Objectif: D'après le texte sur le livre de Javier Leibiusky, dans quelle ville et en quelle année le travail universitaire dont est issu ce livre a-t-il d'abord été publié ?

Extrait du texte:
———

Céline Masson, Professeur des universités à l’Université de Picardie Jules Verne, directrice du Réseau de recherche sur le Racisme et l’Antisémitisme
L’essayiste Javier Leibiusky, docteur en langues, littératures et sociétés du monde de l’Inalco à Paris, devait présenter le 17 octobre 2025, à la librairie Casa Tomada de Séville, son ouvrage Sefarad, l’Empire ottoman et Villa Crespo (Éditions Équidistancias, 2024). Ce livre, issu d’un travail universitaire publié initialement à Istanbul en 2019, retrace l’histoire de l’immigration des juifs ottomans vers Buenos Aires à la fin du XIXe siècle, un pan méconnu de la diaspora séfarade. L’ouvrage, reconnu pour sa rigueur historique et son intérêt sociologique, ne traite ni d’Israël ni du conflit israélo-palestinien : il explore la coexistence entre juifs et musulmans dans l’Empire ottoman, ainsi que le processus d’assimilation culturelle des communautés judéo-espagnoles en Argentine.

———

Données enregistrées:
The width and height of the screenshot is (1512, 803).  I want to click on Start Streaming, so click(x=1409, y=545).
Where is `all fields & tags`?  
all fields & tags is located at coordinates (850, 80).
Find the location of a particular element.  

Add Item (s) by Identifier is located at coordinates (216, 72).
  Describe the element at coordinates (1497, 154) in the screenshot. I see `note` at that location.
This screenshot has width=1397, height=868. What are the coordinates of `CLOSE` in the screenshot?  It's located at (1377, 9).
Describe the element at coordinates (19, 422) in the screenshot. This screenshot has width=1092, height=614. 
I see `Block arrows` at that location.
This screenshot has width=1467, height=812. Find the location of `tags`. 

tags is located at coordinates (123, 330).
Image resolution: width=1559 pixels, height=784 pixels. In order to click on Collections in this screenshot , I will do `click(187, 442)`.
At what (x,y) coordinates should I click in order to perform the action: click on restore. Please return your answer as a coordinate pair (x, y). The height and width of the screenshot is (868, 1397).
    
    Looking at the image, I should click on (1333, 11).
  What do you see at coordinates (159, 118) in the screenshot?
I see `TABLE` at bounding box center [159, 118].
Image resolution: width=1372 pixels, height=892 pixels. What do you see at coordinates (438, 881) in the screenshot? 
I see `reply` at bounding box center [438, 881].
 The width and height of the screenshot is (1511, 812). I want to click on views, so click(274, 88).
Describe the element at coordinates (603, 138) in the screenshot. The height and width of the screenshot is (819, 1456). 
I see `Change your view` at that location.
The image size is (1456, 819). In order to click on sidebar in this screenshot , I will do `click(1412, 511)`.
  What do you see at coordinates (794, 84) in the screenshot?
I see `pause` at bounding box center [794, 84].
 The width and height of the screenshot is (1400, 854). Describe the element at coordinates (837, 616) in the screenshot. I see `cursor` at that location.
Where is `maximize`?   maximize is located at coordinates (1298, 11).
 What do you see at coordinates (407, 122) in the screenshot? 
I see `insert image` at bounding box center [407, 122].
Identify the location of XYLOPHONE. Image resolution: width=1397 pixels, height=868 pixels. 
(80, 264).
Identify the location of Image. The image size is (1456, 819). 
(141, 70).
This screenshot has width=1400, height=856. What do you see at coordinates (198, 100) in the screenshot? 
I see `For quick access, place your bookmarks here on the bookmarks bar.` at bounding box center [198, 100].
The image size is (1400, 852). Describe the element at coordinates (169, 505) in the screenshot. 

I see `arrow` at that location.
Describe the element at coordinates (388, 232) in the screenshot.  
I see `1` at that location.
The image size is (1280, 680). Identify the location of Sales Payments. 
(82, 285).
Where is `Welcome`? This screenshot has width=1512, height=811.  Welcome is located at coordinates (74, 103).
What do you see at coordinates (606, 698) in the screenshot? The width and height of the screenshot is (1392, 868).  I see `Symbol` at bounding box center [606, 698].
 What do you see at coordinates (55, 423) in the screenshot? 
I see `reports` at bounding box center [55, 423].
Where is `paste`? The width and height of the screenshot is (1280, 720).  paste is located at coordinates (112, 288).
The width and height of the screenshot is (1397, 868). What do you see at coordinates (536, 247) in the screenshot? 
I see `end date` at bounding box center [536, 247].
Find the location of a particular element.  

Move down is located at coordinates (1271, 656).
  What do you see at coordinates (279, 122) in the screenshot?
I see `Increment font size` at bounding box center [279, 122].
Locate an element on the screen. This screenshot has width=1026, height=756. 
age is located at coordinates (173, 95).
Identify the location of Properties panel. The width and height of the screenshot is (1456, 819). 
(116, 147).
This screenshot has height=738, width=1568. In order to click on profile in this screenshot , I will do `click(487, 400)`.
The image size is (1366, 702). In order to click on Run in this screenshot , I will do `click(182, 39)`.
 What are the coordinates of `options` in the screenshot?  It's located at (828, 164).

———

Réponse écrite: À Istanbul, en 2019.